Exercise instructions.
Copy exactly the lines of the records below, and only those lines, beginning with the line that contains "Task: Toggle the RSI panel plus box" and ending with the line that contains "The height and width of the screenshot is (193, 425).".

Material for this exercise.
Start of Block

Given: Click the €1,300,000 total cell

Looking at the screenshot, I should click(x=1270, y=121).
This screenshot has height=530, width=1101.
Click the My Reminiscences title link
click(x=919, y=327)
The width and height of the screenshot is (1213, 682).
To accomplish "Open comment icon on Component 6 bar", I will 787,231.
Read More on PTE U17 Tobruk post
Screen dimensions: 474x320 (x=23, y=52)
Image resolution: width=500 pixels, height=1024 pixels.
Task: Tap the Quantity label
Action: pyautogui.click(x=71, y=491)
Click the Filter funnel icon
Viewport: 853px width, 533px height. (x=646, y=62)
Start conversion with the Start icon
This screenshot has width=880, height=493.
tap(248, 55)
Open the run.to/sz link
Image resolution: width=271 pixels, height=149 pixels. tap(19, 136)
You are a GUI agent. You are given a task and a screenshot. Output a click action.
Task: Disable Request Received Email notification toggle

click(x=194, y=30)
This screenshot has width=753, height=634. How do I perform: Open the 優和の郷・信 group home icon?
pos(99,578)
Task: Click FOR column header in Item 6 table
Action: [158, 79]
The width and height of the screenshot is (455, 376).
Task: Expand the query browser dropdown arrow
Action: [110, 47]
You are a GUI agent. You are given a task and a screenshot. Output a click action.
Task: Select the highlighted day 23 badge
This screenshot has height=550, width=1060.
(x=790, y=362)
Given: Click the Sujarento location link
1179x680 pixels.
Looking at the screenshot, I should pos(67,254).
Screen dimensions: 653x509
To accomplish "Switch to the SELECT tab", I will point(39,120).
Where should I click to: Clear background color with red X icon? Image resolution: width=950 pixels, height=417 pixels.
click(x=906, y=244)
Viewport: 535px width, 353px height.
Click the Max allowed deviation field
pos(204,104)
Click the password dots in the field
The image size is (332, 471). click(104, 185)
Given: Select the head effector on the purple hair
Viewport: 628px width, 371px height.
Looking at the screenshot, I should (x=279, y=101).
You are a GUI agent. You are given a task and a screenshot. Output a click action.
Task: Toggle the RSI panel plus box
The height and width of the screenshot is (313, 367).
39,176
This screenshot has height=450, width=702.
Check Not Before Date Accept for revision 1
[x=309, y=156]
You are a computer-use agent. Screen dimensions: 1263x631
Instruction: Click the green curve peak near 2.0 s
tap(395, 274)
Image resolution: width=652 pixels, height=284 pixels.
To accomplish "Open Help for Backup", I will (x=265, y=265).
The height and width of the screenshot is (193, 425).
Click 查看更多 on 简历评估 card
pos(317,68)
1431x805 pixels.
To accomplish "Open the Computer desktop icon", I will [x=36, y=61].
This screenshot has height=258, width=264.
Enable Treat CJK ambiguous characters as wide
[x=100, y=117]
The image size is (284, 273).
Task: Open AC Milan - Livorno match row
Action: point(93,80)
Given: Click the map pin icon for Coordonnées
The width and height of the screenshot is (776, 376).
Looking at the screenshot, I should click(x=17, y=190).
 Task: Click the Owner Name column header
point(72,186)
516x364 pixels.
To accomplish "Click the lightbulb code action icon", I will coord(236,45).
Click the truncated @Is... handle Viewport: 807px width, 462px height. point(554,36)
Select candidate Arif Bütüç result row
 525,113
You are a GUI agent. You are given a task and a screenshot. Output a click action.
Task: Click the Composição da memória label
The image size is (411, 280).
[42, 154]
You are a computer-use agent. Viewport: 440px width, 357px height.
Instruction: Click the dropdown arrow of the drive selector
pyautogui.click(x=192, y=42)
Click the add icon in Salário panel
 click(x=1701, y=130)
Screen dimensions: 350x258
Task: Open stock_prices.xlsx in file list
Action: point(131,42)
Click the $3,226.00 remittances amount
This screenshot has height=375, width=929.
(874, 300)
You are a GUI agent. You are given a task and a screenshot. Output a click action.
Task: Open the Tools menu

End of Block

Result of this exercise.
Task: Toggle the RSI panel plus box
The height and width of the screenshot is (313, 367).
39,176
This screenshot has height=450, width=702.
Check Not Before Date Accept for revision 1
[x=309, y=156]
You are a computer-use agent. Screen dimensions: 1263x631
Instruction: Click the green curve peak near 2.0 s
tap(395, 274)
Image resolution: width=652 pixels, height=284 pixels.
To accomplish "Open Help for Backup", I will (x=265, y=265).
The height and width of the screenshot is (193, 425).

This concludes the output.